#### Material for this task ####

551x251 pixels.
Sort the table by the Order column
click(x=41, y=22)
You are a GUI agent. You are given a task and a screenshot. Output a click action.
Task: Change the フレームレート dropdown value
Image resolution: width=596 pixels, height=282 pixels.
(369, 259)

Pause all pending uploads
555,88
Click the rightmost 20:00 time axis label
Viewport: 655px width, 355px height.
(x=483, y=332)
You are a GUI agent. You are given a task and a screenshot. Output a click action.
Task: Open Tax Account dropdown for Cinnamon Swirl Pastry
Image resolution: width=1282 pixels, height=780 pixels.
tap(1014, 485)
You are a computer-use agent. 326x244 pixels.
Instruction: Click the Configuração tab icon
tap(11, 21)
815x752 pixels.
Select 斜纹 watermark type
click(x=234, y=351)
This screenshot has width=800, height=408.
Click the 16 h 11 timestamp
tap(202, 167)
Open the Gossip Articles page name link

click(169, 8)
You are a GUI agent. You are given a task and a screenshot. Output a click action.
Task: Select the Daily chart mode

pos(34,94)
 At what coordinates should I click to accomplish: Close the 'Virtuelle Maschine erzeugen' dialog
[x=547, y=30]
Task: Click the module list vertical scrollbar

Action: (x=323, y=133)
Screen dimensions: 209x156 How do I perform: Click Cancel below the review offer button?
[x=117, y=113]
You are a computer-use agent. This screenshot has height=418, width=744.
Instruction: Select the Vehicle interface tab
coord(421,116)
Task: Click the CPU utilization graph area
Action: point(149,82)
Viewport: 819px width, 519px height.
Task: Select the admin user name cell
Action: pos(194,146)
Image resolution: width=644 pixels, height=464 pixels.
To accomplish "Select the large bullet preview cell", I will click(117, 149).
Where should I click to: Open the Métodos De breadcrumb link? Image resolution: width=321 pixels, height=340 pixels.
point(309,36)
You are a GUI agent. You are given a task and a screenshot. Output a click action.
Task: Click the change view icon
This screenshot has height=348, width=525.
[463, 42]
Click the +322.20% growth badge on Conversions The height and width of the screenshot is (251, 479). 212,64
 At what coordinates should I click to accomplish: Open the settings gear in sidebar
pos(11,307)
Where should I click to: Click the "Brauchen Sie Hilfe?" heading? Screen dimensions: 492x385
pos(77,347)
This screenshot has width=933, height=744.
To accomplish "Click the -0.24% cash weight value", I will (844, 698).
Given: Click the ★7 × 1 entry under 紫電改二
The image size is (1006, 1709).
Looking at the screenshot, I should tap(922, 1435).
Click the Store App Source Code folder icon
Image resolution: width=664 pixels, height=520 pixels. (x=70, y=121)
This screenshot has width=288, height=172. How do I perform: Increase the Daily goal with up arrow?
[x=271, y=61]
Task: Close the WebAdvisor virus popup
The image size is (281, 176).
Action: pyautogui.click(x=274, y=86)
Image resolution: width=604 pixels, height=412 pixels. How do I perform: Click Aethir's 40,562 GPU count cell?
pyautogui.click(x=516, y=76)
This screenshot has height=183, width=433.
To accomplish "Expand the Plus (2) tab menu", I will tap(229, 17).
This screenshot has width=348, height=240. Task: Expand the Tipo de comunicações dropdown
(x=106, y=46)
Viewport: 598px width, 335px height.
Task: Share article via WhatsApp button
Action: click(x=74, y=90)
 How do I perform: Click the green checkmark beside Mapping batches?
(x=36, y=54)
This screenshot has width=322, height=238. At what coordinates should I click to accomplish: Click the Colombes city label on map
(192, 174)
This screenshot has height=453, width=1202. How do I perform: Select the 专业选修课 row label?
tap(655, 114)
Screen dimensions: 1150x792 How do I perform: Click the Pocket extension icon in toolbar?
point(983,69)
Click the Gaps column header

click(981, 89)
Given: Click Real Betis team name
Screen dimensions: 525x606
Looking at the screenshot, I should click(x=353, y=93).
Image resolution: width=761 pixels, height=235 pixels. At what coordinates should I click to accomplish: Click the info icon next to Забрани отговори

####

What to produce |
Stopping at the line containing "Task: Change the フレームレート dropdown value", please repeat exactly every line from the very start of the entries, that line included, and nothing more.

Exercise result |
551x251 pixels.
Sort the table by the Order column
click(x=41, y=22)
You are a GUI agent. You are given a task and a screenshot. Output a click action.
Task: Change the フレームレート dropdown value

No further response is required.